Repi do you make use of the msaa compressed data with mantle? I was curious to see what could be achieved in that area.

Yes we do, but the DX drivers have optimization that does it as well at least for some cases. But with Mantle we have explicit control and can go further. Don't think I can go into details about it though as it is very AMD specific and not sure what is public.
 
The perf gains for a regular Intel gaming PC (sorry AMD folks) are impressive..that i'm re-impressed and re-excited...so we know AMD just played the quiet game with the APU/FX charts...nothing is better than an under-hyped to over-delivered feelings of joy...lolz!!

Btw any of you remembered just days ago, AMD was sort of pushing the blame to Dice for mantle delay, yet BF4 mantle patch is up and downloaded, while the mantle catalyst remains missing...AlwaysMakingDelays
 
Not really, they didn't specify how they tested multiplayer and most importantly: if the multiplayer was full 64 player server or empty.
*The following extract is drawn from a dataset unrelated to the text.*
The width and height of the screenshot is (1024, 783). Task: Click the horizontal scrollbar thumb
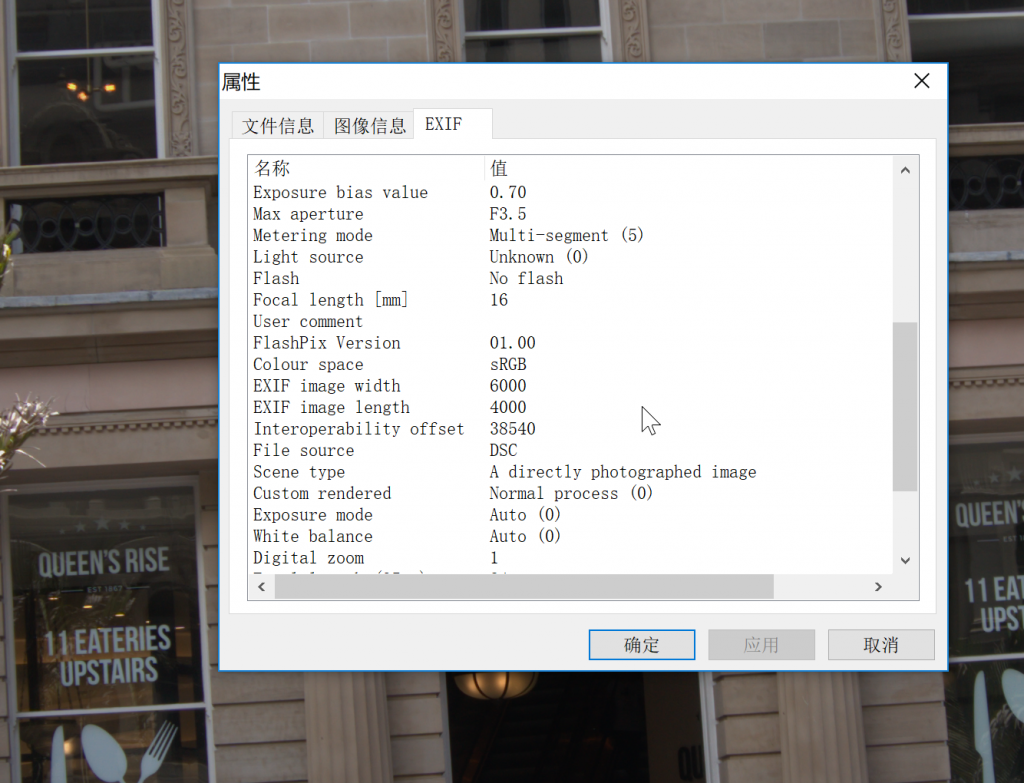click(x=523, y=587)
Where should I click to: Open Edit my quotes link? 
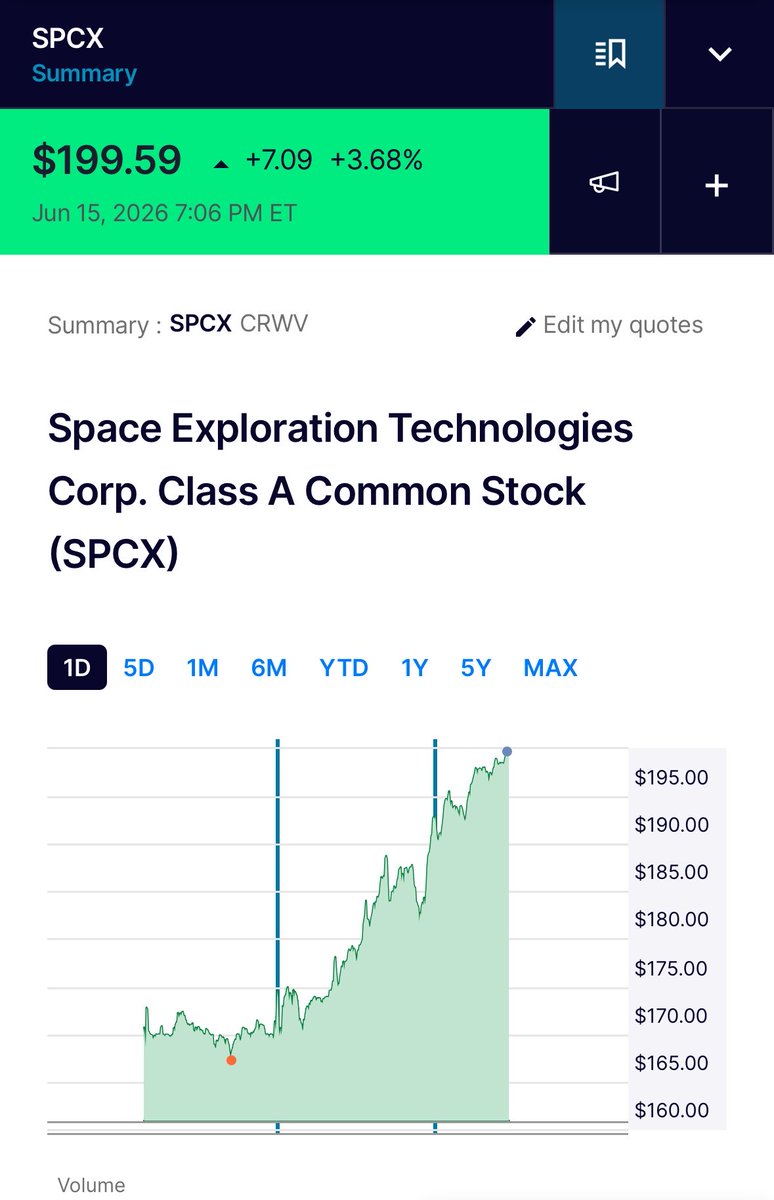click(609, 325)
Affects CPU load massively.
Update: looks like they did specify that it was 64-player MP server which is good assuming it was full the entire time for all tests and they played for a quite long time as the workload is quite variable

Ok, but it's obvious its cpu demanding scene otherwise different between mantle vs dx isn't more than 10%(see single player results)
 
Ok, but it's obvious its cpu demanding scene otherwise different between mantle vs dx isn't more than 10%(see single player results)

And what do you expect?
Do you think DX11 is so bad that more than few % are possible in a well optimized scene where game dev. worked around API limitations?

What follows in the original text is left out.